3.3.17. Gelet op het in rov. 3.3.15 overwogene, en gelet op de beperkte strekking van het afnamebeding voor zover thans aan 's hofs oordeel onderworpen, komt het hof tot het - nu het een kort geding betreft: voorlopige - oordeel dat niet vast staat dat de exclusieve afnameverplichting in strijd komt met artikel 81 EG-verdrag en dat mitsdien evenmin gezegd kan worden dat het handhaven van die verplichting met gebruikmaking van het merkrecht van Benegas, misbruik van dat merkrecht oplevert.

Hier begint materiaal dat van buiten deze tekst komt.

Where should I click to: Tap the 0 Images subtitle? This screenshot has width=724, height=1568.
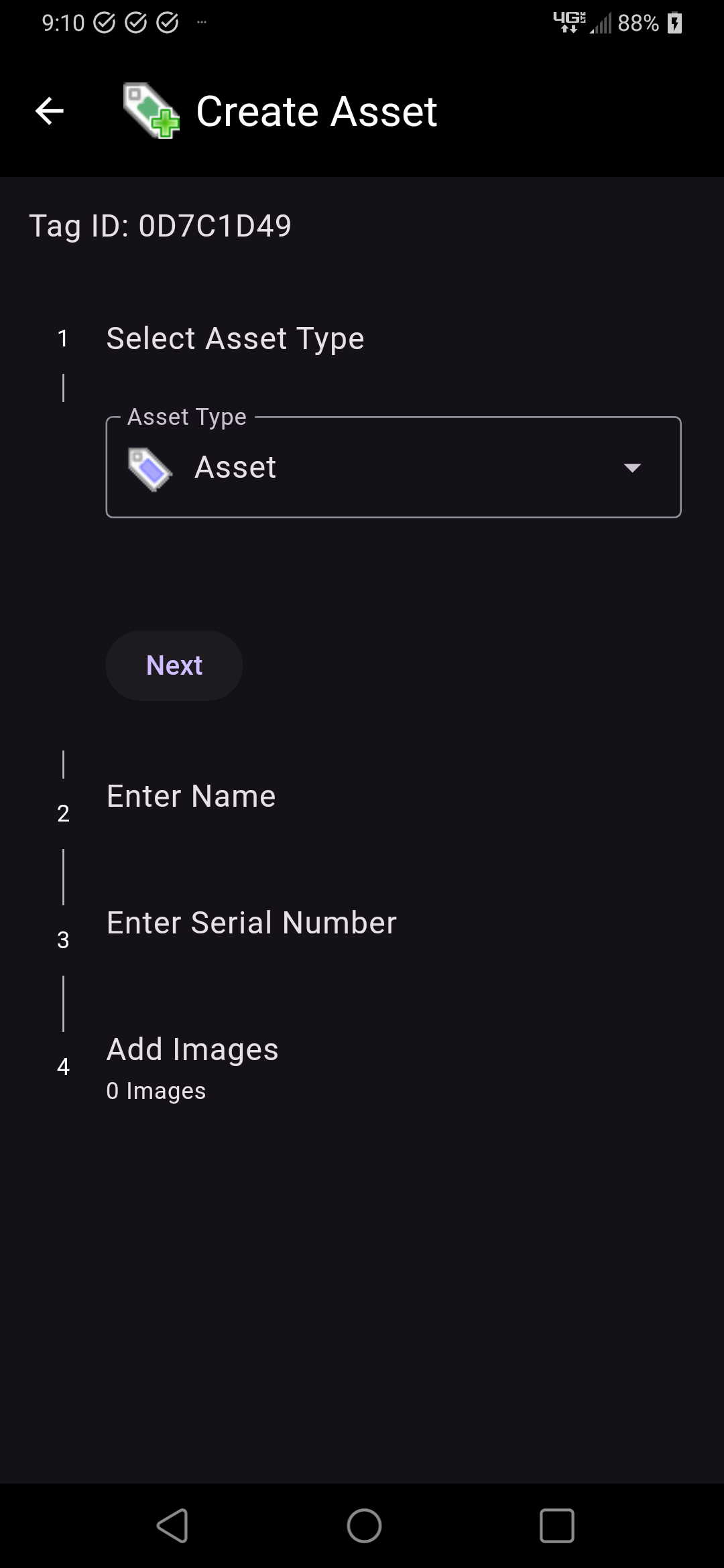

3.4. Op grond van het bovenstaande treffen de grieven doel. Het vonnis waarvan beroep dient te worden vernie-tigd en, opnieuw rechtdoende, zal het hof de door Benegas gevorderde (gewijzigde) voorziening alsnog toewijzen. [geïntimeerde] zal als de in het ongelijk gestelde partij worden veroordeeld in de proceskosten, zowel van de eerste aanleg als van het hoger beroep.
4. De uitspraak
Het hof, rechtdoende in kort geding:
vernietigt het vonnis waarvan beroep;
veroordeelt [geïntimeerde] om zich te onthouden van het vullen of doen vullen van de aan Benegas in eigendom toebehorende tanks, voorzien van het merk Benegas, door Benegas in huur geplaatst bij haar afnemers, op straffe van verbeurte van een dwangsom van een direct opeisbare jegens Benegas te verbeuren dwangsom van € 11.344,50 (fl. 25.000) per overtreding, zulks tot een maximum van € 113.445 (fl. 250.000);
veroordeelt [geïntimeerde] in de kosten van beide instanties, tot aan deze uitspraak aan de kant van Benegas in eerste aanleg begroot op € 200 (fl. 440,45) aan verschotten en op € 681 (fl. 1.500) aan salaris procureur en in hoger beroep op € 273,25 (fl. 602,15) aan verschotten en op € 3811,75 (fl. 8.400) voor salaris procureur;
verklaart dit arrest uitvoerbaar bij voorraad.
Dit arrest is gewezen door mrs. Brandenburg, H. Vermeulen en Van de Kolk-Severijns en uitgesproken ter openbare terechtzitting van dit hof van 22 april 2002.